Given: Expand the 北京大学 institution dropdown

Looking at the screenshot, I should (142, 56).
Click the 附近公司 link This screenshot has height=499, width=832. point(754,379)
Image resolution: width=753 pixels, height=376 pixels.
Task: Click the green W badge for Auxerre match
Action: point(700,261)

==

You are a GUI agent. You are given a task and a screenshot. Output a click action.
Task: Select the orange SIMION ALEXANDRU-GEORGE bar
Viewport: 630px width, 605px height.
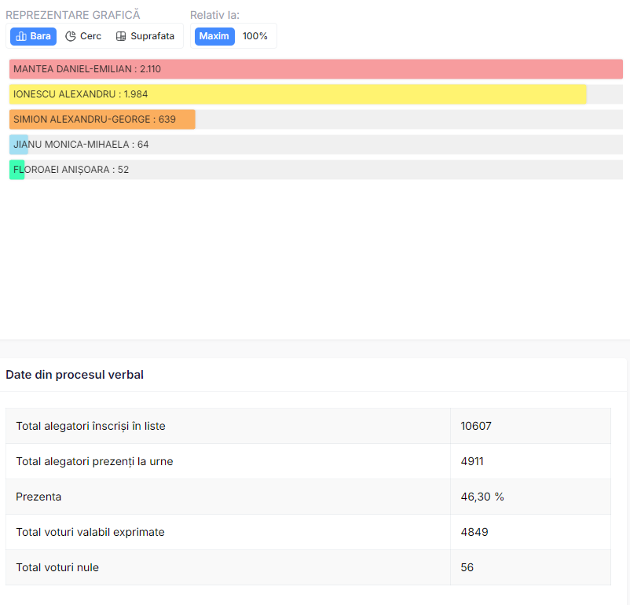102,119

---

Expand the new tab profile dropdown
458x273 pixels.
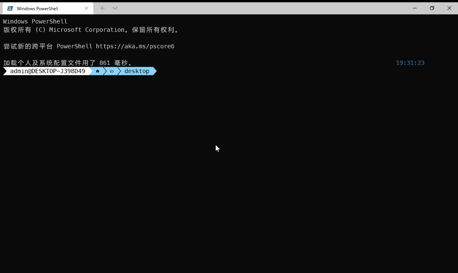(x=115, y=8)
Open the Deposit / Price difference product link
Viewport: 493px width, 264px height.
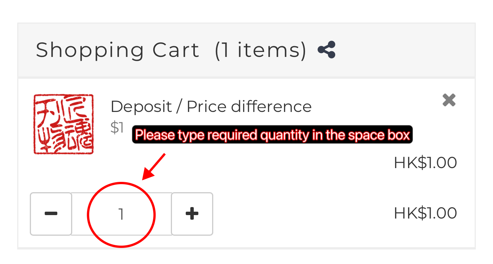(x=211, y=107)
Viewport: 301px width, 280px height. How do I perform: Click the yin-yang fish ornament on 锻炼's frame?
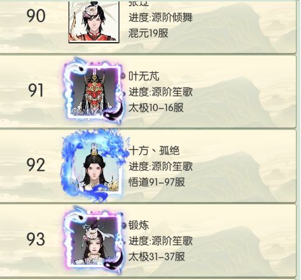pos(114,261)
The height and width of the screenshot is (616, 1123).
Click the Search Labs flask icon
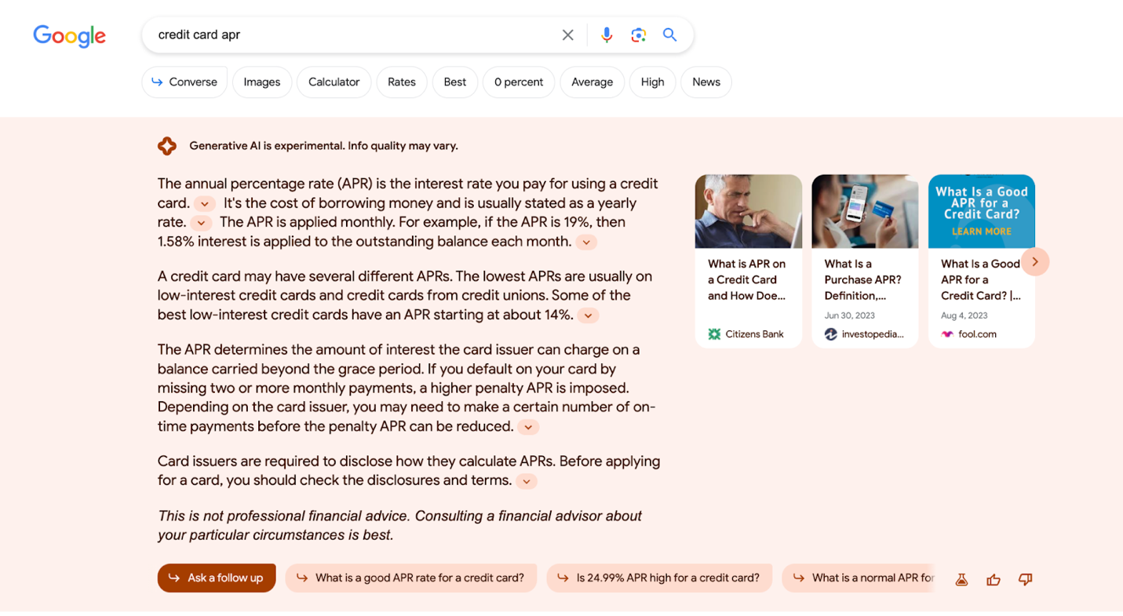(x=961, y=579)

What is being asked: Starting at the line containing "The height and" and ending at the line containing "(x=961, y=579)", write the items as a two-column CSV with the header item_text,answer. Use one row per item, put each field in quotes with line breaks replaced by spaces, and leave the pictures out.

Solution for this task:
item_text,answer
"The height and width of the screenshot is (616, 1123). Click the Search Labs flask icon","(x=961, y=579)"